Biennial invasive plants are often targeted for control during their first year of development because they have not yet produced and dispersed their seeds and are more susceptible to some methods, such as herbicides. Houndstongue (Cynoglossum officinale), for example, has a stout taproot that is difficult to pull out by hand. Even when the top portion of the plant is removed, biennials like houndstongue can initiate growth from the top of the root, so effective control can require using a method that also damages the root below the soil.

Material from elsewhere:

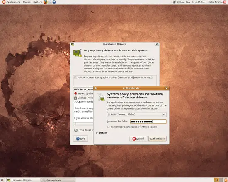Expand the Details disclosure triangle
This screenshot has width=228, height=182.
(97, 133)
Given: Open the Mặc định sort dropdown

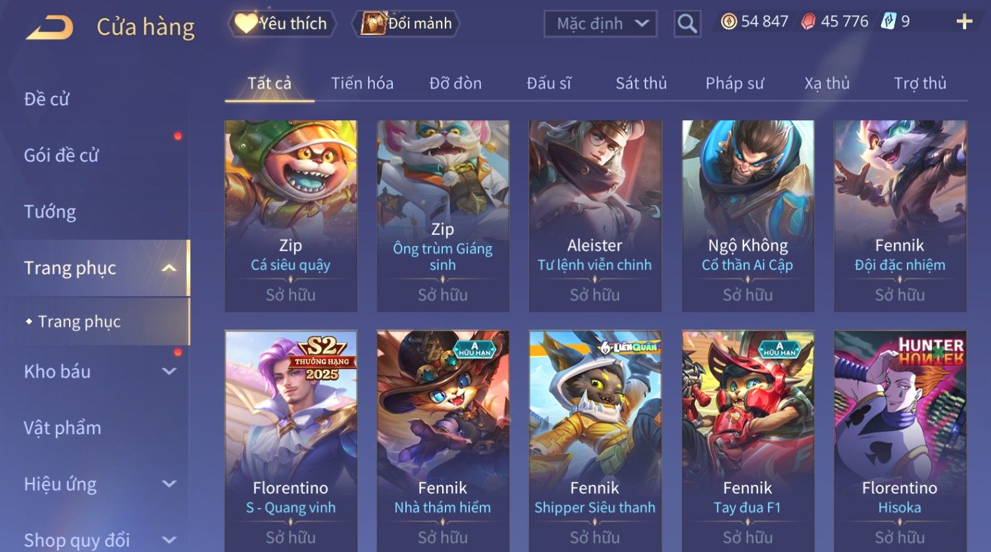Looking at the screenshot, I should (600, 24).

Diagram of perennial life history strategy.
Perennials

Perennials can live for many years, generating more vegetative growth and creating a stronger plant that can withstand environmental stresses (and control methods). Although perennials may not produce as many seeds as annuals and biennials, they produce seeds year after year. Often their fewer seeds are more likely to germinate and develop into new plants than the seeds of annuals or biennials.

Perennial invasive plants are usually more difficult to control than annuals or biennials because they spread both vegetatively and by dispersing seeds. Stems and roots store food and produce new shoots whenever top growth is killed. Complete control of perennial invasive plants requires killing all plant parts that are capable of producing new shoots or seeds.